結果はすぐにわかった。先に報告してきたのはレーダーの方だった。
「目標と思われる物体に大きさ、速度などで変化無し。なお軌道は若干変化している模様。」
それまで静かだった司令室にざわめきが起きた。だが指揮官とダグラス大佐だけは狼狽えなかった。むしろ「やはりな」という思いであった。
少し遅れて望遠鏡からの写真が転送されてきて、大モニターに映された。破片と思われる分離体は確認できない。つまり目標は無傷だ。一見すると見た目はただの隕石だが、隕石がこんなにも頑丈なはずがない。司令室内に不穏な空気が漂い始めた。
そしてさらに悪い知らせが。扉を乱暴に開かれる。入ってきたのは、宇宙観測施設勤務の研究者だった。白衣を着た彼は、数枚の書類を指揮官に突き出す。

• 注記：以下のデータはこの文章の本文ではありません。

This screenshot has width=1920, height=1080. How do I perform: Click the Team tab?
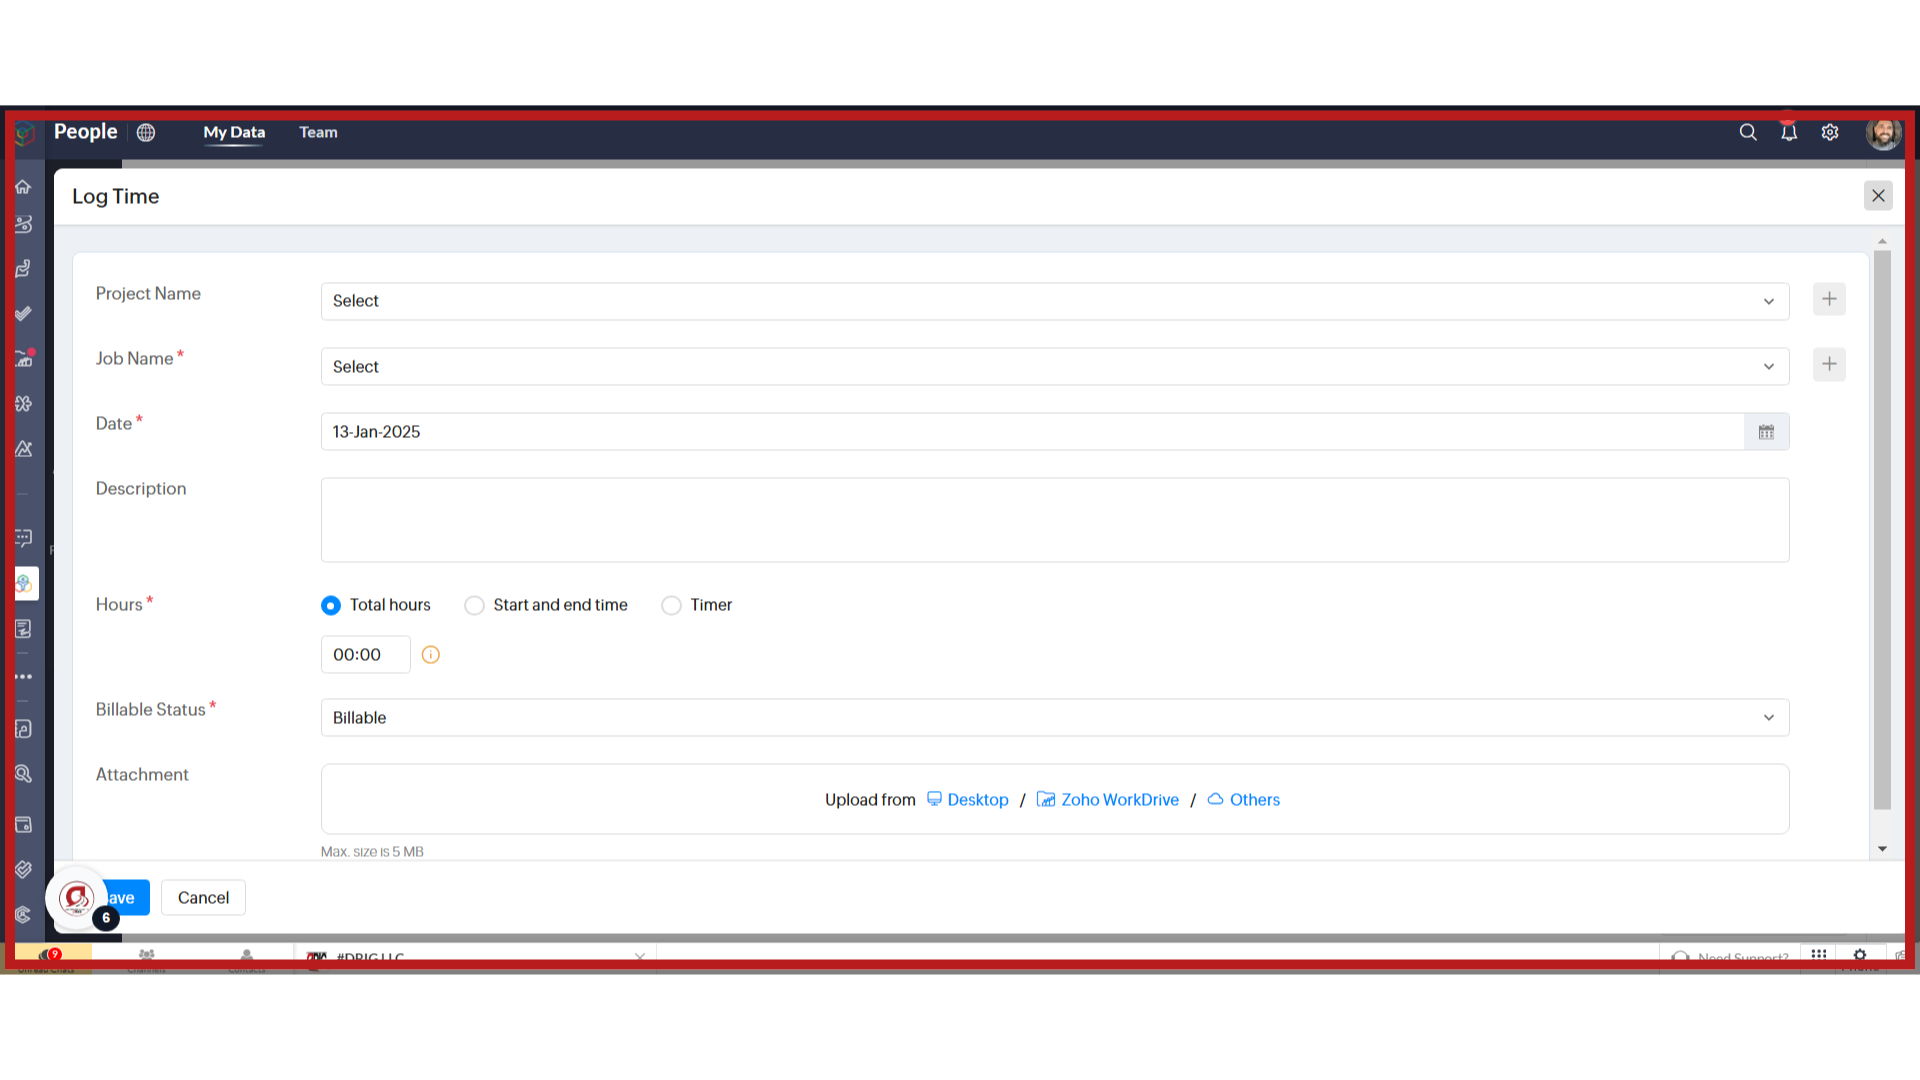(318, 132)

「落下予測地点を算出したのですが、あと15分で…。」
指揮官と隣のダグラスは、資料の図に目を遣る。その図によると”宇宙怪獣”は、緩やかな曲線を描いて降下し……日本・北海道地方に落下するという。
二人は静かに顔を見合わせた。
「これはまずいな…。すぐに国防総省に通達する……」
必要がありそうだ。
しかし、指揮官は指示を最後まで言うことができなかった。
キィィィィィン
突然聞こえた風切り音。誰もが顔を上げ、音の出所を思案した瞬間だった。
ーーーーーーッダァァァァーーーーーン‼︎‼︎‼︎
ダグラスは強い衝撃を感じた。どうすることもできなかった。全てが衝撃波に飲まれ、瓦礫と粉塵が視界を支配する。
ーー何かが落ちてきた。攻撃を受けた。
彼に分かったのはそれだけだった。激しい頭痛を感じ、やがて意識は途絶えた。
ハワイの宇宙観測施設が突如大破。その衝撃波の余韻は市街地にも到達した。突然の轟音に動揺する市民たち。不安そうに見上げる彼らの目に、山の上で煙を上げる宇宙観測施設が映った。
北海道帯広市
パラパラと粉雪が舞っている、雲のない夜だった。夜空が突然明るくなった。
深夜のこの時間に起きていた人間たちは、この珍しい光景に気がつき、カーテンを開けて空を見上げた。
鈍い光が点滅しながら夜空を横切っていく。
光の正体は「火球」。宇宙から落ちてきた石や氷の塊が大気圏突入時の摩擦で発火し、光り輝いて見える現象……。大部分の人はそれくらい知っていたし、火球だと信じて疑わなかった。
それが宇宙怪獣侵略の序章であるなど誰も知らなかった。